The People's Friend

Kindred Spirits

If Fate had brought us together, what did it mean?

- by Alison Carter

SETH was being a complete idiot. I was furious with him, so furious that I couldn’t exactly remember what had caused the argument in the first place.

But I knew he was being horrible, and I wondered if he’d been drinking.

He’d picked me up in our hire car, and was driving on a foreign road, with foreign police around every corner.

“Just tell me if you’ve been drinking,” I said about four times, and each time he just kept driving.

“For some reason you don’t trust me all of a sudden,” he said. “I’ve been having a good time. I’m ‘drunk’ on atmosphere, Vic. You know I don’t drink and drive, but you’ve decided to assume that’s changed –”

“You never drink and drive back home,” I interrupte­d. “This is abroad. How do I know what you do on holiday? This is not normal for us.”

He blew air through his nostrils. His eyes were fixed on the road, his jaw clenched.

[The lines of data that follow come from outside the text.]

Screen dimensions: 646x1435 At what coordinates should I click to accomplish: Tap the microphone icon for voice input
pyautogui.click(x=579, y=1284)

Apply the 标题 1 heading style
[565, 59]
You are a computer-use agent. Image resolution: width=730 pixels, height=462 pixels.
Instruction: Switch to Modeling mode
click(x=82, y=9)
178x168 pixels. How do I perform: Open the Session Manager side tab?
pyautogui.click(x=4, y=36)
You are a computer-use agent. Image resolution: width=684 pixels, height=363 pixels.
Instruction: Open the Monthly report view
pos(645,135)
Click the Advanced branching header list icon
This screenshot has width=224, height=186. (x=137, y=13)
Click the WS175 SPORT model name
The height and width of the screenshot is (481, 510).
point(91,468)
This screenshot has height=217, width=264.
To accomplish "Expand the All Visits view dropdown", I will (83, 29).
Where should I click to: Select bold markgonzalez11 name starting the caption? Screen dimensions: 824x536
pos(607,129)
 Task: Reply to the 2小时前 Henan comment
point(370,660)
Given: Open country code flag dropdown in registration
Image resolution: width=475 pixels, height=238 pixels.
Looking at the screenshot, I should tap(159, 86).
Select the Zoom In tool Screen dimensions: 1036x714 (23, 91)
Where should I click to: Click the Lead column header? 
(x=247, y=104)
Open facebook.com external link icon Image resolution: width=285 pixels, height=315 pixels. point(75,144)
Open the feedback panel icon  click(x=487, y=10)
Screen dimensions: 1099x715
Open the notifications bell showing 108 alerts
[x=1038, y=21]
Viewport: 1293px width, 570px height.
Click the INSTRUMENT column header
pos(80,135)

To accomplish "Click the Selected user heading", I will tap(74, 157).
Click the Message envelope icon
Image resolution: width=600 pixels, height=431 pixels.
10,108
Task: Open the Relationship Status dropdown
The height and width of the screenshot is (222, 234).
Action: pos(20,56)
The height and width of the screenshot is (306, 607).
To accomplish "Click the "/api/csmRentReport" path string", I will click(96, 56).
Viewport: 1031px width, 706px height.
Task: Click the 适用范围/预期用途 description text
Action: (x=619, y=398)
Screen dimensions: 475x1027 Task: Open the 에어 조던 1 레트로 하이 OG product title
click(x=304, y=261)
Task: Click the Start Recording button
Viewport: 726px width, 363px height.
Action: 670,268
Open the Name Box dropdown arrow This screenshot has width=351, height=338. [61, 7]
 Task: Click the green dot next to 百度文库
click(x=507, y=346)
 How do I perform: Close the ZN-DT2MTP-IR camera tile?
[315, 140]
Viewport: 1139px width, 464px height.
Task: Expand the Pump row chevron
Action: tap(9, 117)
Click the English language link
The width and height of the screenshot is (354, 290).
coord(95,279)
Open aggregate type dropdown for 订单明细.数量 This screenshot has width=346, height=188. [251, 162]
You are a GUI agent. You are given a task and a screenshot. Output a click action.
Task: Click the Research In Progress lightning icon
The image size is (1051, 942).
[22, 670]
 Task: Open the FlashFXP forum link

I looked at his profile and got a flash of why I’d fallen for him in the first place – that bone structure. But now the muscles of his face were tense and he looked pallid in the light from the road, and I just felt annoyed.

“You’ve got that right,” he said. “Not normal.”

“What’s that supposed to mean?” I hadn’t noticed before this trip how sarcastic Seth could be. And that inscrutabl­e look was new.

“Who knows?” he said, thumping his hand hard on the steering wheel.

“Could you just keep your hands on the wheel?” I asked, then sighed. “Look, if you can tell me – hand on heart – that you’ve had one beer, we can drive back to the apartment happy.”

“Do you want my hands on the wheel or on my heart?” he asked.

I turned to face him. “I think it took a trip to Spain for me to see how stupid you are,” I said. “Stop the car.” “What?”

“Stop the car, Seth.” “We’re a mile from the apartment.”

“I’ll walk. I like the beach.”

He braked suddenly and I lurched forward, then grabbed his jacket from the back seat and got out of the car quickly. I needed to look decisive.

In the darkness, the beach looked less inviting than it had from inside the car. I could hear the waves crashing – louder than I recalled, because it was so quiet.

“See you,” I said, and slammed the door shut.

The car screeched off, dust flying, and I made a mental note that if the hire company made a fuss about worn tyres, Seth could pay.

He had money – he never stopped talking about his business going well. Maybe success was going to his head and making him an idiot.

Our apartment complex was at the other end of a long, straight beach, with the town at the other end and a highway between.

We’d been at a club in the town that night, only just opened in a wonderful old building in the ancient part of town.

We’d been enjoying ourselves until Seth had seen fit to monopolise a local woman who just happened to be gorgeous.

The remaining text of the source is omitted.